Esplanade in Central Kolkata, was a place which I would visit everyday. Ma would bring me home from school via that route.
My whole fascination about Esplanade, was not it’s grandeur, but the “jhaalmuri wala”, who used to stand near the Esplanade bus stop and sell mouth ravishing, tantalizing and mind boggling jhaalmuri.
Jhaalmuri is a mouth watering Bengali delicacy snack, made of puffed rice,coconut pieces, mustard oil, mixed sweet and spicy chanachur (a type of sweet,salty and sour,crunchy fried snack) ,peanuts, onions and green chilies, chat masala and black salt.
The “jhaalmuri wala” was nearly aged eighty years.Still he used to stand at the same place without fail everyday and would sell jhaalmuri there whether it be summer or rains or the biting winter.
After spending four and half hours in school, when I used to go and stand there in front of the jhaalmuri wala, I would feel that, I have reached the most peaceful place on earth.
Ma and me, we used to call him-“dadu”.
In bengali, Ma would say to him -“Dadu,du khana, du takar jhaalmuri deben.”
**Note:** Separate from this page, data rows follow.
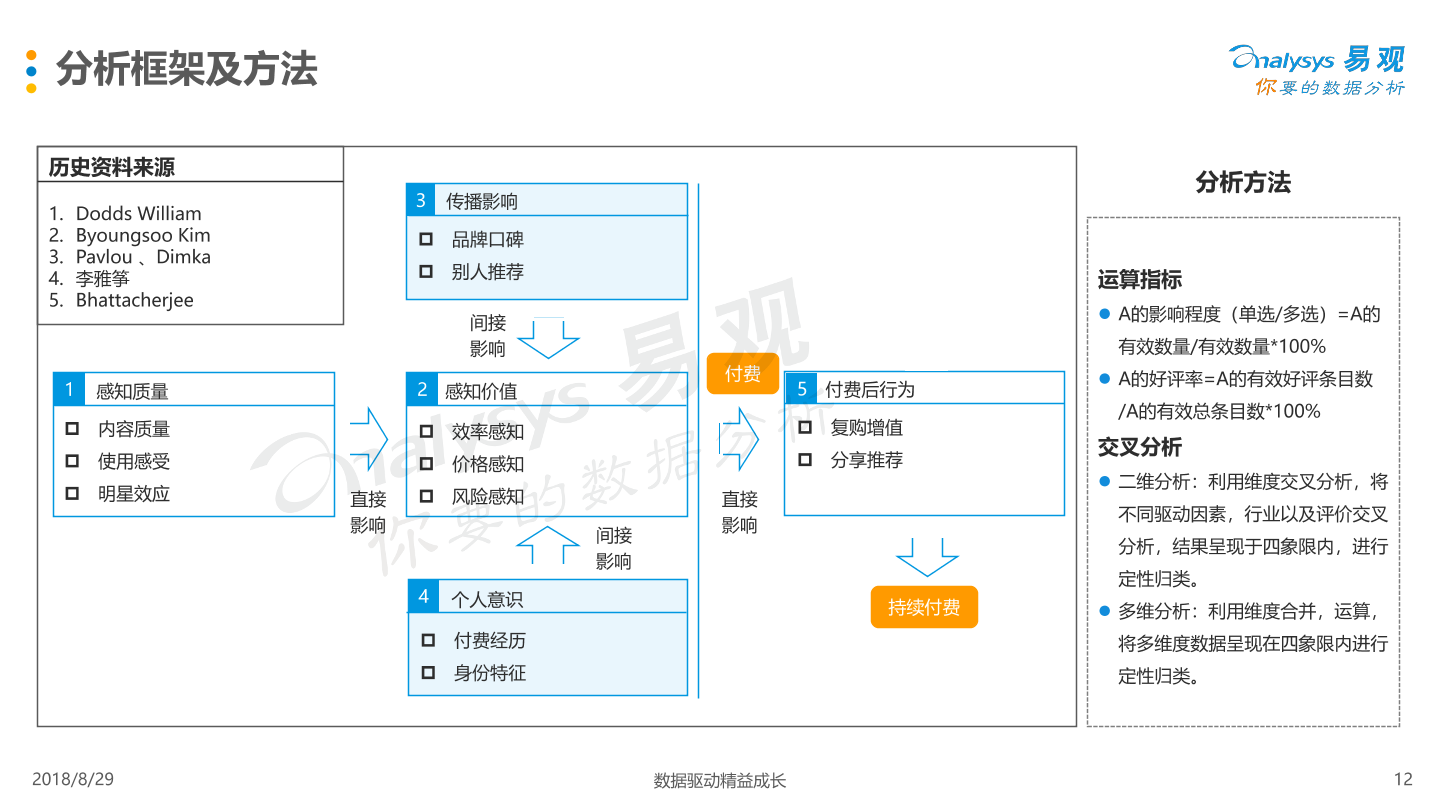Click the right arrow after 感知质量 box

point(368,439)
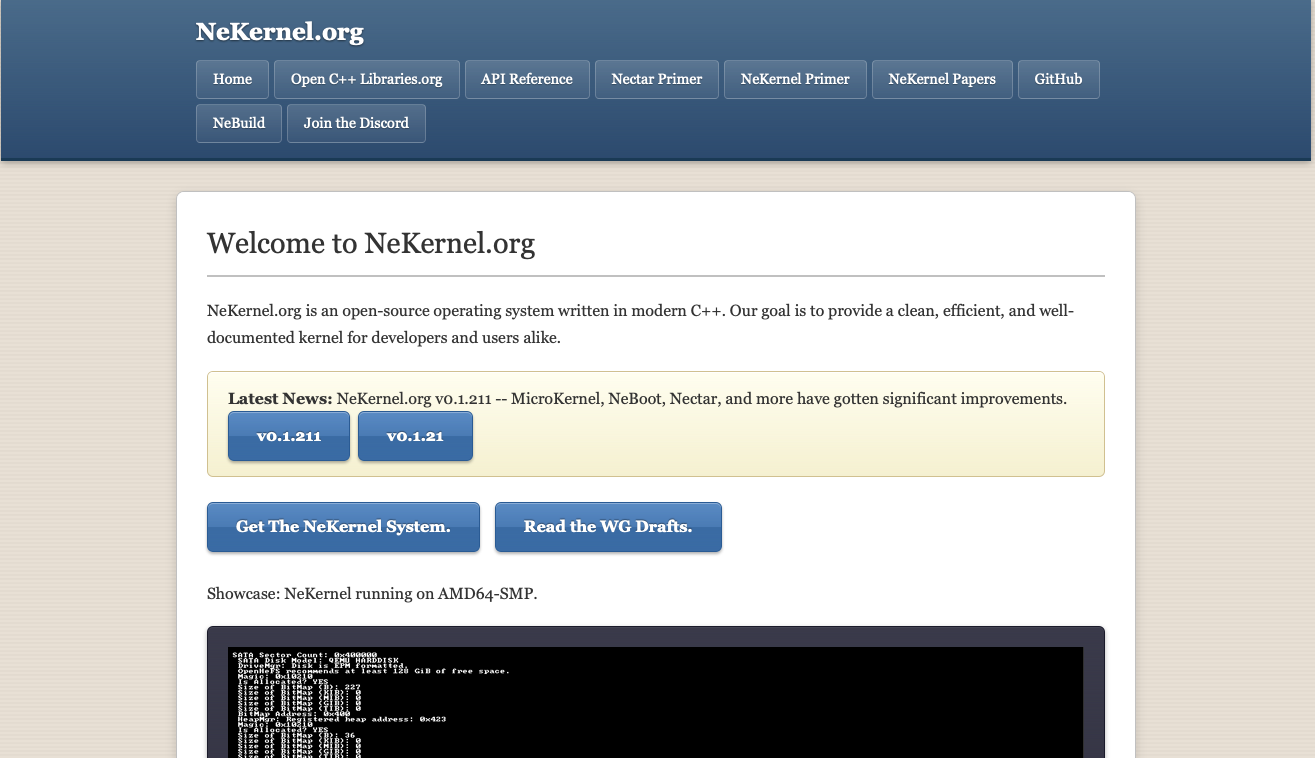Click the Welcome to NeKernel.org heading

point(370,244)
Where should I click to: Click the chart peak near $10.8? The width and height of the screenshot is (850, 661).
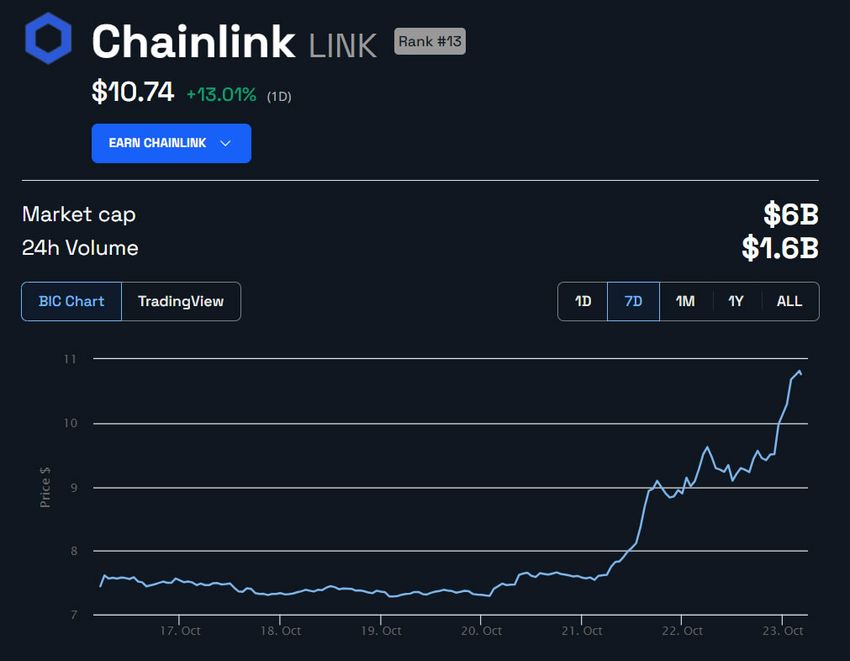point(798,373)
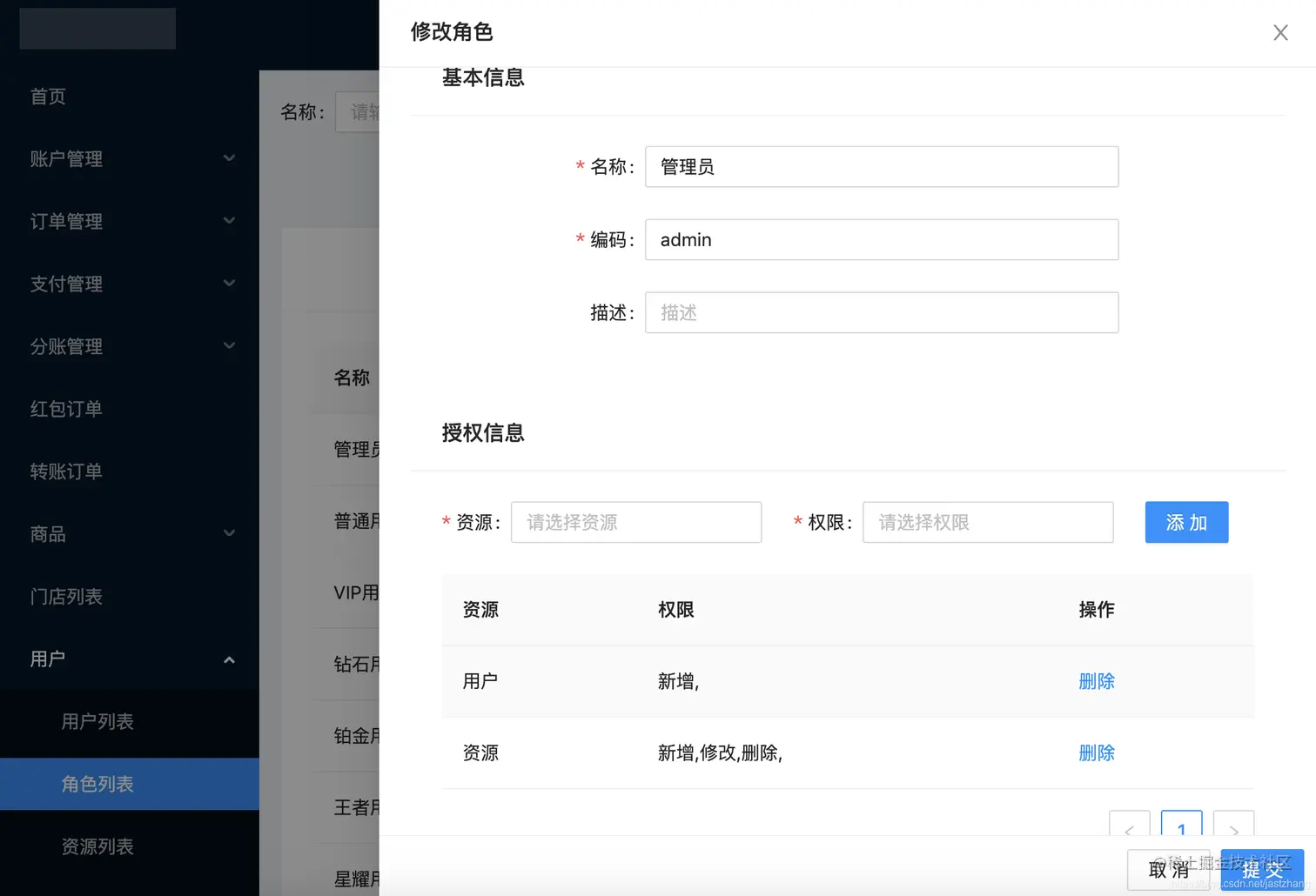Viewport: 1316px width, 896px height.
Task: Expand the 分账管理 menu
Action: point(130,346)
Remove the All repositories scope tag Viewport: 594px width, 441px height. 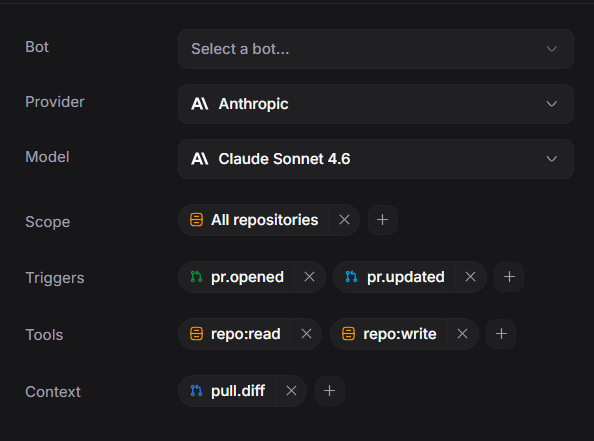pyautogui.click(x=344, y=220)
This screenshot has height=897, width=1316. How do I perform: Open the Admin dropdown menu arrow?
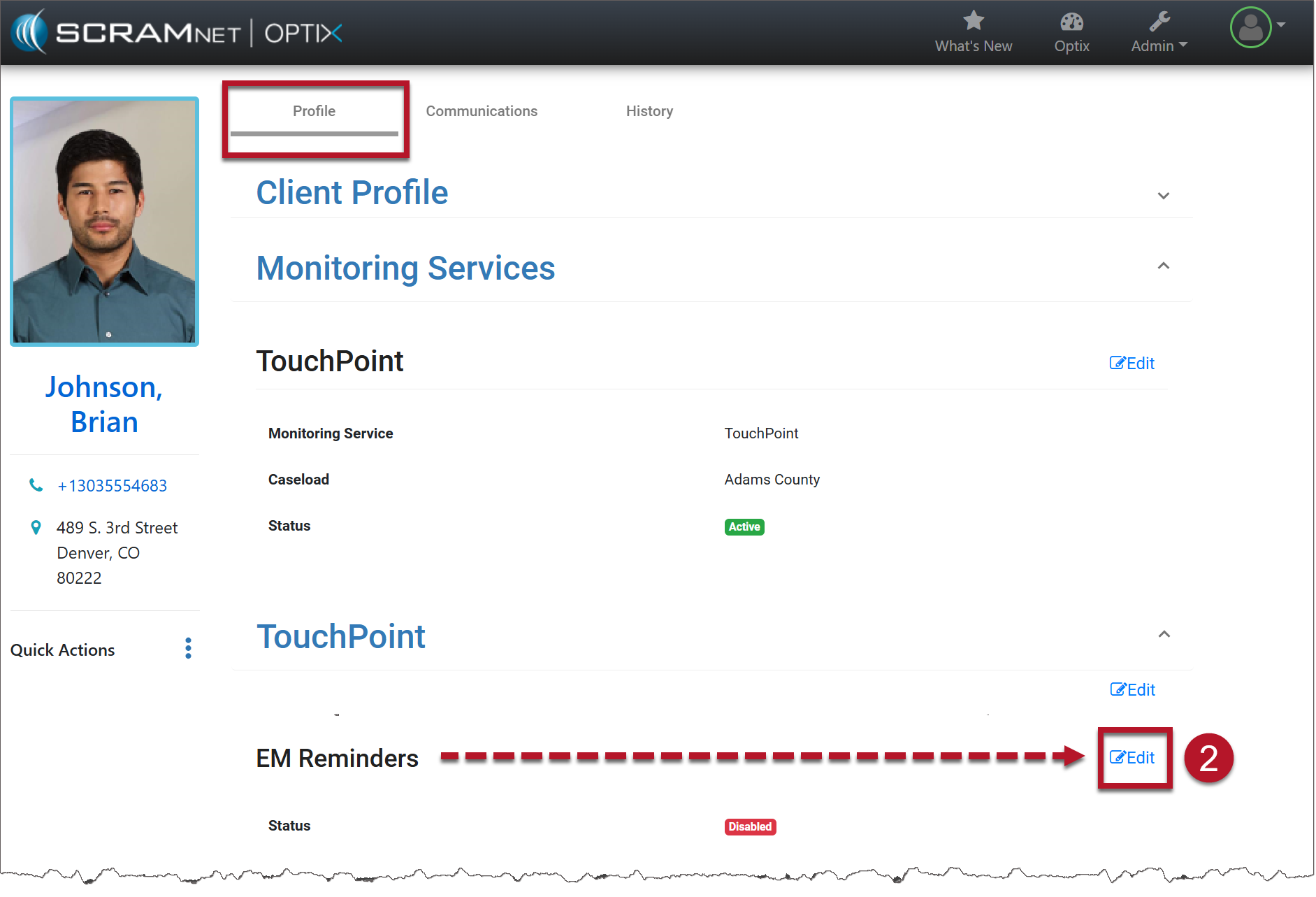click(1183, 45)
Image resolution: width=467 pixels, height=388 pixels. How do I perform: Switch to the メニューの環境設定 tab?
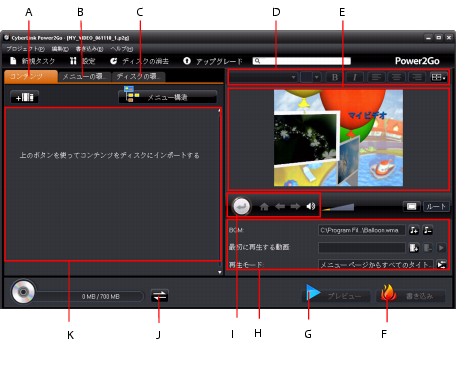[x=84, y=77]
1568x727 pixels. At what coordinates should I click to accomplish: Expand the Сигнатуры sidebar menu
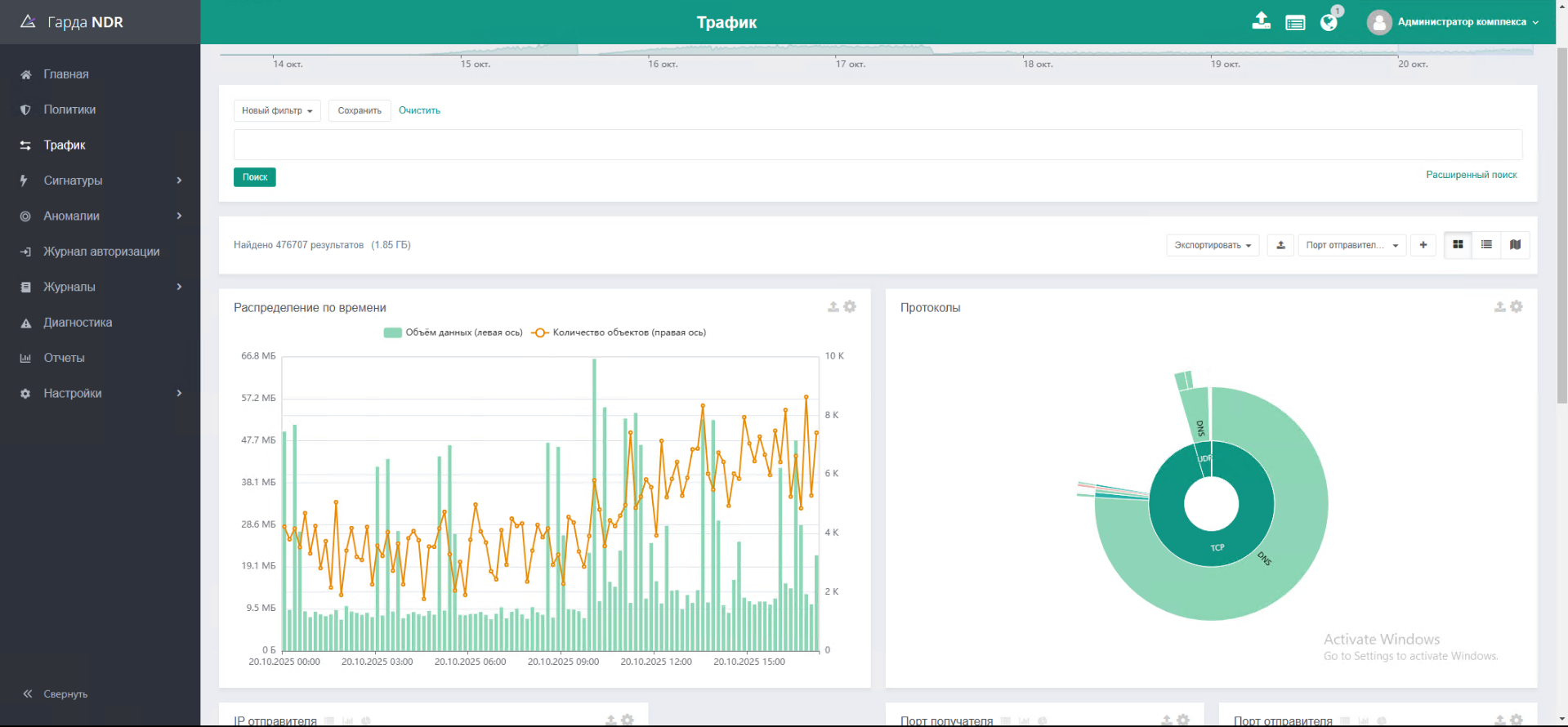coord(73,181)
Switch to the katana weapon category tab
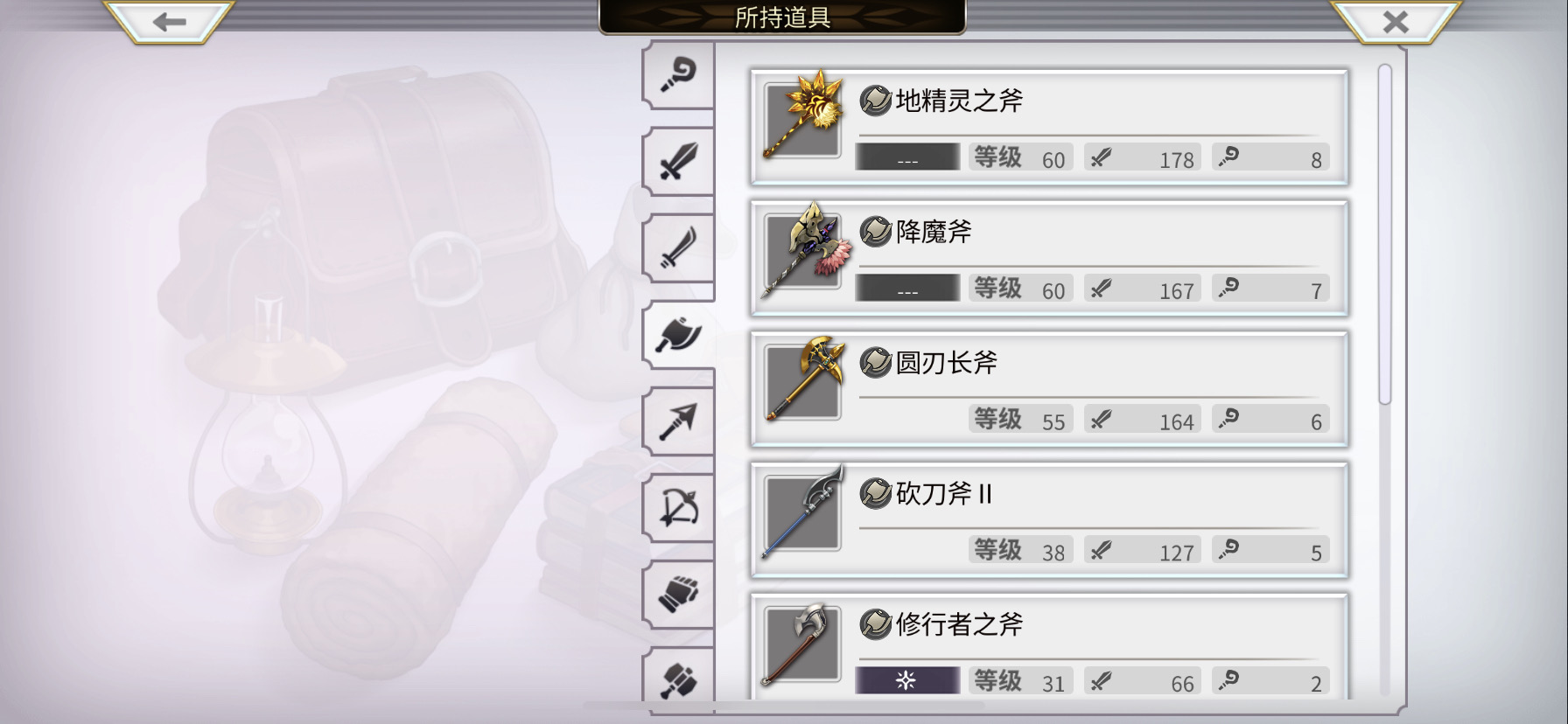 pos(679,248)
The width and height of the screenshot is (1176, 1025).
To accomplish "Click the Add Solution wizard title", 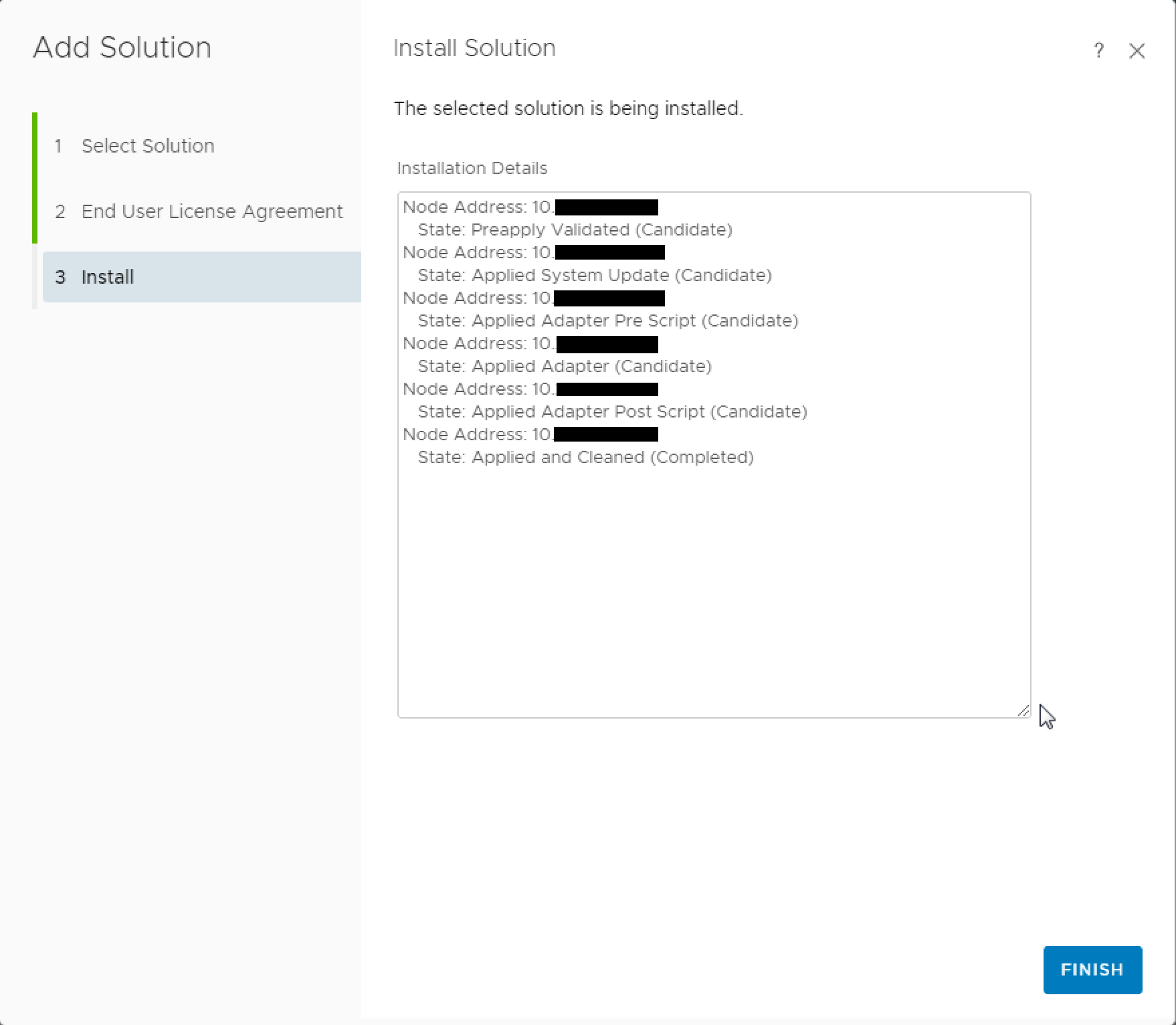I will click(122, 48).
It means-“Dadu,give us two jhaalmuris, worth rupees two each.”
Smilingly, he would start preparing the jhaalmuri. He would take a newspaper thonga and then add puffed rice, chanachur,coconut pieces,mustard oil,peanuts,onions and green chilies,chat masala and black salt, respectively and start mixing and churning them nicely in an big utensil and then fill the thongas (newspapar packets) with jhaalmuri
He was more than a master, more than a master chef at preparing jhaalmuri. All the utensil units were extremely clean and he was a man of big heart.
He would give us jhaalmuri worth rupees four and would charge us two rupees instead and if Ma, asked him for bit more, then he would add a bit more jhaalmuri.
“Thonga” in bengali means a packet, made from newspaper or brown paper.
One “thonga” of jhaalmuri was sufficient for both of us, but we used to take two thongas of jhaalmuri, and have one thonga right then and there shared between Ma and me and the another one, Ma would put the other one inside my bag, so that we could have it afterwards.
One fine day, we had purchased two thongas of jhaalmuri from him and we found out that he had added very few peanuts in it and Ma pointed it out to him and like a chef in troubled waters, he very nicely garnished the jhaalmuri with bright and fried brown peanuts.
Simply, a packet of it and a glug of water from my water bottle was enough to super fill my stomach and the instant we would sit in the bus for going home, I would doze off.
After many years, we went to that place and found out that he was not there.
Some other jhaalmuri wala had taken his place and that jhaalmuri wala didn’t know anything about him.
While,I was writing this blog,I felt like crying because those wonderful days have gone by and nothing can replace them.